FIFA president Gianni Infantino has given the clearest indication to date that video assistant referees (VAR) will be used at the World Cup next year.
The technology has been trialled at the Confederations Cup in Russia over the past two weeks, with Chile facing Germany in Sunday's final.
Although FIFA have pointed to six "game-changing" decisions being overturned successfully by VAR, fans and pundits have lacked a similar sense of satisfaction, with the length of time taken to make decisions and the situations where or where not VAR might apply causing confusion.
Infantino acknowledged work still needs to be done but offered a resounding endorsement of VAR, declaring it to be "the future of football".
"Nothing is standing in the way of using VAR as far as I am concerned," he said at the Confederations Cup's closing news conference at St Petersburg's Krestovsky Stadium.
"The one thing we have to improve is communication and learning to deal with the VAR, the time it takes, the seconds or minutes.
"But after that, if the correct decision is taken, it can only be beneficial. There will be some leagues - the Italians, the Germans - who will test VAR in their own competitions and this will be useful.
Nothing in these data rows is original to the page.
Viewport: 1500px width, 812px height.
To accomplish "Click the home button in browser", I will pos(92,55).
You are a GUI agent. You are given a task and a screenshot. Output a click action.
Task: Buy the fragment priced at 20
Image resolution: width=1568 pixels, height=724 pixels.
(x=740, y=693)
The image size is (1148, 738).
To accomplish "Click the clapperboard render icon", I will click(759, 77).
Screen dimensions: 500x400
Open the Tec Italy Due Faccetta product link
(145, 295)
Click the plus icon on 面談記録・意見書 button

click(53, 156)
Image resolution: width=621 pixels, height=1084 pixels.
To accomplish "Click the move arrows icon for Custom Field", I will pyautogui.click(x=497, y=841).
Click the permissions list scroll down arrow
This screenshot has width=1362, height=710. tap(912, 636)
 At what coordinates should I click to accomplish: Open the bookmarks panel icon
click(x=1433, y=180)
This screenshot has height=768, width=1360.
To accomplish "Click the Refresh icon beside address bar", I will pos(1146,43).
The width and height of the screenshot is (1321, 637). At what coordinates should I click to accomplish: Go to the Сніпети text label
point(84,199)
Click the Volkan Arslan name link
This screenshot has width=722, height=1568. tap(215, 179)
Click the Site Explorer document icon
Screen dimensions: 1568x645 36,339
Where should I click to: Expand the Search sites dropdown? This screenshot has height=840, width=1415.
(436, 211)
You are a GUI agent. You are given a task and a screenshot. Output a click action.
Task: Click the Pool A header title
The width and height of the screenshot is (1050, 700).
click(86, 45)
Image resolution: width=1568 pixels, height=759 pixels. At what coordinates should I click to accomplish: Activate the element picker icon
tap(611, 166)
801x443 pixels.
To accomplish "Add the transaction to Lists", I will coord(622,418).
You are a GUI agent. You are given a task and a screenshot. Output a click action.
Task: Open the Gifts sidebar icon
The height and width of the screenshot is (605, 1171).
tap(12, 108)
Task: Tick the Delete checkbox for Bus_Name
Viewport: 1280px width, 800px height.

"VAR is the future of football."
Infantino: "From my side the video assistant refereeing has been a great success." Without VAR, would have been "less fair"July 1, 2017
Pierluigi Collina, the former Italian official who is head of the FIFA referees' committee, said VAR taking pressure off the man in the middle was a major plus.
"One of the referees appointed to the Confederations Cup text me after one of the matches and he said he was enjoying the matches because he felt less pressure," Collina said.
"This is what the referee thinks, going to the pitch knowing that if they do not have enough information to make the correct decision or the decision does not rely on their skill or quality, but line of vision – when we simply cannot blame the referee – it is okay.
"So far, with the VAR system implemented, we have refereed only 74 matches. That is not a big number.
"We see the very positive result we have but we are also aware we can improve. It would be very surprising after so few matches if everything was perfect.
"We can train the referees but to train someone without the pressure of the match is different. What is important is the match itself."
Collina added: "We are happy so far. We want to avoid those types of mistakes that are still remembered by everybody for affecting the final result of a match or the final result of a competition."